Llega la Navidad a lomos de la sexta ola.
Creímos, ilusos, que no volveríamos a sentir el miedo, la sospecha y el desánimo. Que habíamos dejado atrás ese sentimiento difuso en el que se mezclan las cifras que suben, el temor que se contagia y los planes que se anulan.
Dimos una patada al 2020 (con ganas y con fuerza) y tiramos a la basura las mascarillas con motivos navideños (porque esto se acabó). Ni en nuestra peor pesadilla se nos ocurrió que las volveríamos a necesitar.

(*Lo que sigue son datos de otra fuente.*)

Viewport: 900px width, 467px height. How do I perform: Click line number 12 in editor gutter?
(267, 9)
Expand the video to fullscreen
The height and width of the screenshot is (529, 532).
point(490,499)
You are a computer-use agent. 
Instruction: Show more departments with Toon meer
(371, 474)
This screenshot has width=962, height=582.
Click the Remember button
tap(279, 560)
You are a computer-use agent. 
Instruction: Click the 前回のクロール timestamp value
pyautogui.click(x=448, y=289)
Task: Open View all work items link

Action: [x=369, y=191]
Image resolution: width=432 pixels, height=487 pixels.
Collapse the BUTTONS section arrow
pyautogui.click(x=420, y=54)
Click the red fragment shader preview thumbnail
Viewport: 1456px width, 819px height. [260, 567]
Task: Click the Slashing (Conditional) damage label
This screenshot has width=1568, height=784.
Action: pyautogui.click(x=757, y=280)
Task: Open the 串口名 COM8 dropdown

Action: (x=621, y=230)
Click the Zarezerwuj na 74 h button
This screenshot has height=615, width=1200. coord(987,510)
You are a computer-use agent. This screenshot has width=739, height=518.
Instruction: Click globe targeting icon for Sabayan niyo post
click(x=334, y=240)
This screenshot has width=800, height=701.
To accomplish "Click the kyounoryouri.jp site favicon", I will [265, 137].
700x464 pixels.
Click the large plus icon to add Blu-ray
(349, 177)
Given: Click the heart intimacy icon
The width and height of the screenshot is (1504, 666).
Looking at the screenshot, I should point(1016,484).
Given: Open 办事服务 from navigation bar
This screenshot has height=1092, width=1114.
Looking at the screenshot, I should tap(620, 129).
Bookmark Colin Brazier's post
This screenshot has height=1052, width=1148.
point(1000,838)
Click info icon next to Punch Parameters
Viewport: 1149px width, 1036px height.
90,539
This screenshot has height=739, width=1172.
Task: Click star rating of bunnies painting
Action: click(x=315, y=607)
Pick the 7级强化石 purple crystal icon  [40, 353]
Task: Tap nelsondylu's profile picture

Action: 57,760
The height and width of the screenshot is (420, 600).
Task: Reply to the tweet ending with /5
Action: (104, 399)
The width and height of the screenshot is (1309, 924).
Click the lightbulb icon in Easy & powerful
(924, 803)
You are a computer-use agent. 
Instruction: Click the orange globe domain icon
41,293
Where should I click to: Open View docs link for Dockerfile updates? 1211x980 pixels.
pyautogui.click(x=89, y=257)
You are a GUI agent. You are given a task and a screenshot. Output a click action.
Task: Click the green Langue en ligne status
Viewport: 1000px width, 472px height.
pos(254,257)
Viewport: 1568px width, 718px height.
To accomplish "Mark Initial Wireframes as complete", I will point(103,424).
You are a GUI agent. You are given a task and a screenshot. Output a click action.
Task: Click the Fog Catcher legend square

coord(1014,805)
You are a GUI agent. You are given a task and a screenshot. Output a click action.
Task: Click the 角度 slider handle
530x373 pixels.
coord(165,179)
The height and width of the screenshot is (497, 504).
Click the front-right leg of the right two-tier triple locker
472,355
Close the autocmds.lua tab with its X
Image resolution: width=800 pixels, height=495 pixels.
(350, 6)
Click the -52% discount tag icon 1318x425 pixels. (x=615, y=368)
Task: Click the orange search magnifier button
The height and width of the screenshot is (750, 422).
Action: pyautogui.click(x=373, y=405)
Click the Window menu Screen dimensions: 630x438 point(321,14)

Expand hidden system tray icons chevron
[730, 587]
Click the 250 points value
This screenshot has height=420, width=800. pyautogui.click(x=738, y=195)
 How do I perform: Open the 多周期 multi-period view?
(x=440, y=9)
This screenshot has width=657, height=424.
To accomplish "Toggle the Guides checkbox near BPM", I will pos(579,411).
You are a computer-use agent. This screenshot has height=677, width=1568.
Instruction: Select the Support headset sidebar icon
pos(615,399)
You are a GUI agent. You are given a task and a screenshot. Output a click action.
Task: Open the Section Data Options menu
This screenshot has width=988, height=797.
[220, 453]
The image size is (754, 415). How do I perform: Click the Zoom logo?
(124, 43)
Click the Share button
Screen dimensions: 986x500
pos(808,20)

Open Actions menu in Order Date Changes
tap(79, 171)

Teníamos las vacunas (la panacea global) y toda esa realidad distópica que habíamos vivido en ese año aciago iba a quedar atrás.
Dóciles, responsables o solidarios, un 80% de españoles nos vacunamos de la pauta completa y nos lanzamos a vivir creyendo que todo había acabado.
Ahora, sabiendo casi tan poco como sabíamos entonces, volveremos a hacer cola para una tercera dosis de la vacuna (dosis de refuerzo o lo que sea) en la certeza de que no será la última, ni tan siquiera la penúltima.
Y, mientras tanto, cruzamos los dedos para que la próxima ocurrencia de nuestros gobiernos autonómicos, probablemente movida más por el pánico que por el sentido común, no nos deje sin Navidad.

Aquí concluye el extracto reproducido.